Parts of the exercise:
[A] In the analysis of the Spurs defense, how often did the team allow a "big chance" with Hugo Lloris in goal?
[B] Write the next part of the analysis of the Spurs defense, picking up after its final sentence.

Quoted passage:
## start
Last season, we allowed 49 ‘big chances’ or one every 70 minutes. This term we have allowed 36 ‘big chances’ so far, which equates to one every 55 minutes.

The reason we are allowing more situations where an opponent would be ‘expected to score’ is in the use of our defence.

With our back four pushing up and pressing, teams have been able to take advantage of the space in behind our backline.

However, it is not just limited to squeezing up. When we have dropped off to defend a lead and encouraged teams on to us, we have also allowed efforts from close range.

In fact, 17 of our 36 ‘big chances’ allowed this season have come from just four matches. Those were the 3-2 victory at Old Trafford, the 4-2 defeat by Chelsea at the Lane, the 2-1 loss at the Etihad and the 5-2 embarrassment at the Emirates.

Brad Friedel was in goal for all but one of these matches, the game against Arsenal where we played 72 minutes with ten men in front of Hugo Lloris. I’m not going to point the finger at Friedel as he did the best he could in adapting to a new system, but since Hugo Lloris has started, the stats have altered.

Changing to the Gardien

Hugo Lloris has definitely had a positive effect on the Spurs defence. He has played the last eleven straight Premier League games for us in goal and in that time has kept five clean sheets and only conceded more than one goal on two occasions – the five at the Emirates and twice in the last minutes at Goodison.

Since he has become the regular keeper, our minutes per chance conceded have actually improved. We have allowed a chance every 15.2 minutes per match with the Frenchman in net, compared to the team average of one every 14.2 minutes for the season.

Big chances allowed have also decreased, with us giving up one every 71 minutes with Lloris in goal compared to the team average of every 55 minutes for the season.

Now that’s not to say that the improvement is all because of Hugo Lloris. The calibre of opposition we have faced during his stint in goal has only included Arsenal from teams in the current top five. Others of note include Liverpool and Everton, but QPR, Reading, Sunderland, Aston Villa, Stoke, Swansea, Fulham and West Ham are all mid-table or relegation threatened sides.
## end
Record set:
## start
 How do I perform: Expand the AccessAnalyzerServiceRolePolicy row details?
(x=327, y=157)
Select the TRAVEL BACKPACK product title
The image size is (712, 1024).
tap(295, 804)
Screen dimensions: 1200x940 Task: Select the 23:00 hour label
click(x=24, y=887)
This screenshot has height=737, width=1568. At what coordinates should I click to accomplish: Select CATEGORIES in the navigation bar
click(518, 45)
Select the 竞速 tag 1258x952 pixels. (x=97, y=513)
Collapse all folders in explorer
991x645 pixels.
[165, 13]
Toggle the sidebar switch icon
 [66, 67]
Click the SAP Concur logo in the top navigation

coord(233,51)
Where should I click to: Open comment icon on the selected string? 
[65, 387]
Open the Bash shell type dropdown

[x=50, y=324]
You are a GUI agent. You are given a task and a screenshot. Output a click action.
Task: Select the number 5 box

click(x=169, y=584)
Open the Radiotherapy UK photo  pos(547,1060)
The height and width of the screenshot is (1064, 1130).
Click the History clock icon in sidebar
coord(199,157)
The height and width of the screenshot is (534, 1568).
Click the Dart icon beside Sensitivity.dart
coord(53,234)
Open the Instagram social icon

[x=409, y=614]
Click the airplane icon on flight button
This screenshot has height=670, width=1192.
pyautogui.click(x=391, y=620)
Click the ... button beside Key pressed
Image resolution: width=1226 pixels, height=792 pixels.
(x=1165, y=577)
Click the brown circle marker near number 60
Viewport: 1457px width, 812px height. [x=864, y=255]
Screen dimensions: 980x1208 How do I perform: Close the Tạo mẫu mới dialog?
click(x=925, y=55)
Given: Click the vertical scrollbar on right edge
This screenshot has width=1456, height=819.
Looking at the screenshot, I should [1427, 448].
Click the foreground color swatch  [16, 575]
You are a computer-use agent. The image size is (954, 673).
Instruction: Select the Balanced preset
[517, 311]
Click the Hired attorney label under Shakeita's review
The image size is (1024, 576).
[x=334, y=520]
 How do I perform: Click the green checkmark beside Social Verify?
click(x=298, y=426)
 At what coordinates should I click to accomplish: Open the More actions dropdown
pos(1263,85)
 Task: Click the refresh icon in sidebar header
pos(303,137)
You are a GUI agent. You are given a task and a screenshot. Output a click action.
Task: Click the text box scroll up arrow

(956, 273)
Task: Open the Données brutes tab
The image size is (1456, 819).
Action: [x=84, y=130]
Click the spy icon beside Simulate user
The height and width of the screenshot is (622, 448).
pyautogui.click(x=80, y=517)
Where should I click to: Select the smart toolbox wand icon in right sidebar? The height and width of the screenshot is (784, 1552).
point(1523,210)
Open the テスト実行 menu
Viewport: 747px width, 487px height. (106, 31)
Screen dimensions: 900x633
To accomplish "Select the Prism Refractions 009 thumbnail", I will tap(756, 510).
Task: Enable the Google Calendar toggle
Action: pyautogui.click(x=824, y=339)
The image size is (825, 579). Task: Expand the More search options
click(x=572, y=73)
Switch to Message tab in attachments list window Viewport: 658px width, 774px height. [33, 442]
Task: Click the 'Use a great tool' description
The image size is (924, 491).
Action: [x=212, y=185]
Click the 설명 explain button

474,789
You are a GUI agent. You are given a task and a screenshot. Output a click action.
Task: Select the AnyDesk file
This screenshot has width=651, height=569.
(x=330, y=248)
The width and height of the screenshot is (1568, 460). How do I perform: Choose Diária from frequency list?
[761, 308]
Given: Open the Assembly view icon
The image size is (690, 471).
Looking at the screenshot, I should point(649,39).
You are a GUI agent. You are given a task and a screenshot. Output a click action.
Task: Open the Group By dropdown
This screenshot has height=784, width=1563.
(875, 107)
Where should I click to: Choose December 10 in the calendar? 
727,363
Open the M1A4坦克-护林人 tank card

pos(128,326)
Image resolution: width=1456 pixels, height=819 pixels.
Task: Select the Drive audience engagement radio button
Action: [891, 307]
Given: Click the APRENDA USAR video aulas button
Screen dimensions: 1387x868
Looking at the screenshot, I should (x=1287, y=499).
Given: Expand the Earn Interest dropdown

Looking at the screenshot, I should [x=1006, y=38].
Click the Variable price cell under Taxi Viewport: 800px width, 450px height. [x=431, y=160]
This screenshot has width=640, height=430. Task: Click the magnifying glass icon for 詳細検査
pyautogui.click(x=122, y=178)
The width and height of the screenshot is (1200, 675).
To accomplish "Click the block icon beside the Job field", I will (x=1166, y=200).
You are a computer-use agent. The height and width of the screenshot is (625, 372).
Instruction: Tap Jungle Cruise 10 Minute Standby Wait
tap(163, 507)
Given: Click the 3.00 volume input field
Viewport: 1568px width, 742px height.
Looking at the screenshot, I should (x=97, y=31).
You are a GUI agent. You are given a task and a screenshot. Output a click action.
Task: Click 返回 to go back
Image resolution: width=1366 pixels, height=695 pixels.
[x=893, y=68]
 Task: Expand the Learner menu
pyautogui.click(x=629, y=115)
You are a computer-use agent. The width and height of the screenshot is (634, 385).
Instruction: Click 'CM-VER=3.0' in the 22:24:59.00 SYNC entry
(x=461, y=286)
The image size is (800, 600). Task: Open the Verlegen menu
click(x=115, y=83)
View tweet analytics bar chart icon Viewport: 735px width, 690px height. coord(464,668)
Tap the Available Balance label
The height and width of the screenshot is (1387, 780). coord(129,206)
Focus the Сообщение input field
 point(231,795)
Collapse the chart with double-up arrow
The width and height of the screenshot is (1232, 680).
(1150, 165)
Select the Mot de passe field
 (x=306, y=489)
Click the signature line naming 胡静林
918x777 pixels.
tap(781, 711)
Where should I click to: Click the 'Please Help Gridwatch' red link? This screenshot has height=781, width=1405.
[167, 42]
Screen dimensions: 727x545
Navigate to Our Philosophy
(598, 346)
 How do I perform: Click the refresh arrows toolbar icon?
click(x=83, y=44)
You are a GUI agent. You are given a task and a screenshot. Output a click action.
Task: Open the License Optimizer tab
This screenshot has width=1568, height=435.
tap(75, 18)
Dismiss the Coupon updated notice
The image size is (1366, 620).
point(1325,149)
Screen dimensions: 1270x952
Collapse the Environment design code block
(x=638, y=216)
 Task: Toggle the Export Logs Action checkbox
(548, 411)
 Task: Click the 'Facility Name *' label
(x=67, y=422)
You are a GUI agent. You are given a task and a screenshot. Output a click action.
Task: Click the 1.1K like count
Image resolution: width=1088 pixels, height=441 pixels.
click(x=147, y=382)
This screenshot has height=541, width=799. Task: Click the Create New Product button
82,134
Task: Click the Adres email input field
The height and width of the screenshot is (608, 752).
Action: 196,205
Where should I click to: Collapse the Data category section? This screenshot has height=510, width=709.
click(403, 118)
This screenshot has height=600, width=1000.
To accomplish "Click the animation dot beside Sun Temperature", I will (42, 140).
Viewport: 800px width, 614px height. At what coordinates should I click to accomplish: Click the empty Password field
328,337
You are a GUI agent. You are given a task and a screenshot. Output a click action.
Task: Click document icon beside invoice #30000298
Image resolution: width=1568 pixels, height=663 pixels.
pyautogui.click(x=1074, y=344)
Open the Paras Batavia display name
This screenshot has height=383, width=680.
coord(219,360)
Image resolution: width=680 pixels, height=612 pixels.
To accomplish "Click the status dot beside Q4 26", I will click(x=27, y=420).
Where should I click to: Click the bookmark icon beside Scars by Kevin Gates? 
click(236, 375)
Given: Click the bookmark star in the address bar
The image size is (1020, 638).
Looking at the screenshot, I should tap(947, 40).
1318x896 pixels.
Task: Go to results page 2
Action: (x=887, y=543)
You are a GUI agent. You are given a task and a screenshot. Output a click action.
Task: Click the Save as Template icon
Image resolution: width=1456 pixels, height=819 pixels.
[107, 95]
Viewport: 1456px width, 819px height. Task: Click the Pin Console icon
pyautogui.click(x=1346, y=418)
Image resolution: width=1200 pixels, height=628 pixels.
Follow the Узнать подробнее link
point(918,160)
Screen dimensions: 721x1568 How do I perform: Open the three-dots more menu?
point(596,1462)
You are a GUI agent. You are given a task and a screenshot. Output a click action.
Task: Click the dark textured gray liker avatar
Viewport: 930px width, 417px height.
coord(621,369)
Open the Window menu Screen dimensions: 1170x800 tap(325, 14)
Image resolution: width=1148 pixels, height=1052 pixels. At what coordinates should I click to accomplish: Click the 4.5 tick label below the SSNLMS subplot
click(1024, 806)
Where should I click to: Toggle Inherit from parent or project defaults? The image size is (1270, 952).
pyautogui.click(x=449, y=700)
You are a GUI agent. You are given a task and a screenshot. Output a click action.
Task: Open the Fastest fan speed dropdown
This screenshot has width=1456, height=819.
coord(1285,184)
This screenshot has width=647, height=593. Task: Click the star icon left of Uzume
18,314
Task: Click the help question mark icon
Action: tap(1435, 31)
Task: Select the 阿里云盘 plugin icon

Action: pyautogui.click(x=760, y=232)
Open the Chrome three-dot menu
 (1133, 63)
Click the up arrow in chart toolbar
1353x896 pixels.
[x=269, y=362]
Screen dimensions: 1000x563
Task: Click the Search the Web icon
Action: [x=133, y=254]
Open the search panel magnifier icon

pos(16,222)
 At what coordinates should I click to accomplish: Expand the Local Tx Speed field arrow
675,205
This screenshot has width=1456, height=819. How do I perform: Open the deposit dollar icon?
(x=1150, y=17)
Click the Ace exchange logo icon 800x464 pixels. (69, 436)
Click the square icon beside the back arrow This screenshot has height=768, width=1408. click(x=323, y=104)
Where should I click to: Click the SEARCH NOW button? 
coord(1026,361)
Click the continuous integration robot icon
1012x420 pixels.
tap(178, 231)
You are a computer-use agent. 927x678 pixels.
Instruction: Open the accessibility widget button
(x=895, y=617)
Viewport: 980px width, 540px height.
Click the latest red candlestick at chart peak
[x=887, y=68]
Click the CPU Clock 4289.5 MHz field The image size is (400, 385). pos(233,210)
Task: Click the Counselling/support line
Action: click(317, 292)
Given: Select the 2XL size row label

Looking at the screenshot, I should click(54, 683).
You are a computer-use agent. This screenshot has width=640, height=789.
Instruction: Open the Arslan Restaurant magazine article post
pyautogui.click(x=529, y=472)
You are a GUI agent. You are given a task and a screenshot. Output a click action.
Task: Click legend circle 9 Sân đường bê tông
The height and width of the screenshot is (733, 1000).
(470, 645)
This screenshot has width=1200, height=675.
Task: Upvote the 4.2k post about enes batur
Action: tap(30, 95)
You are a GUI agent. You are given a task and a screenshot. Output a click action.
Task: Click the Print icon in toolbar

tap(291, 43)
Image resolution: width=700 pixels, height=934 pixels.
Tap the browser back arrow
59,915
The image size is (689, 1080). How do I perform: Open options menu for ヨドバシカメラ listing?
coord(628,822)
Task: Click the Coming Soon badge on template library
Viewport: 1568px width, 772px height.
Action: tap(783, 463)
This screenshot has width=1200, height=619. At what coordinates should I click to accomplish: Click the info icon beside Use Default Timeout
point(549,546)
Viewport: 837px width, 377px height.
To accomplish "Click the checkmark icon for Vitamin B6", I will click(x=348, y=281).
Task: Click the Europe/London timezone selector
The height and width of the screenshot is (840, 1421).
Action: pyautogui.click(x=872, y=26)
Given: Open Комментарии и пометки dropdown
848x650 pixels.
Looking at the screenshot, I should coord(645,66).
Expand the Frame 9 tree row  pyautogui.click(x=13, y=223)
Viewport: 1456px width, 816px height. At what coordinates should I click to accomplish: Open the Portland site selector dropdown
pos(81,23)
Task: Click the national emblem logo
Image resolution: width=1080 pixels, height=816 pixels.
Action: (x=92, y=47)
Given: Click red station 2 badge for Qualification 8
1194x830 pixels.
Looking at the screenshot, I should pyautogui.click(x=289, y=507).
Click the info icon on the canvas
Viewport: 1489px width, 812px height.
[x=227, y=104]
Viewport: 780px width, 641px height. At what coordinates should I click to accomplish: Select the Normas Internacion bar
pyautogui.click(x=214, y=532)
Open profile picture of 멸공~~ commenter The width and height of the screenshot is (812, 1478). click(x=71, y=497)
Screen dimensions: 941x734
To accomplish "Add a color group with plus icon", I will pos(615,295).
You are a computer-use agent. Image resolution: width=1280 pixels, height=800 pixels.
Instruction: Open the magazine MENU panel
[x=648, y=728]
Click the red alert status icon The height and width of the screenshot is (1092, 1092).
## end
Responses for each task:
[A] One every 71 minutes.

[B]
You can only beat what is put in front of you though and Lloris’ organisation, command of his area, shot stopping agility and speed off his line are all helping.

Conclusions

Back in September when I looked at our defensive numbers, there were signs for optimism despite the fact that we hadn’t played any of the big guns. Now we have faced each team once, we are still allowing fewer chances and holding the opposition to fewer shots, despite allowing slightly more goals this season compared to last.

The problem area is fast becoming the left back zone, where we are conceding more chances than either the right or central areas. Jan Vertonghen and Kyle Naughton have both been filling in here, despite playing out of their favoured positions of centre and right back. This is an area that i have wriiten about that needs addressing in this January transfer window to provide cover and back up for Benni.

Giving away ‘big chances’ to the opposition has been the scourge of any benefits from allowing fewer overall chances and shots to the opposition. Whilst these two categories are down, opponents are getting much higher quality chances against us on average over the course of this season.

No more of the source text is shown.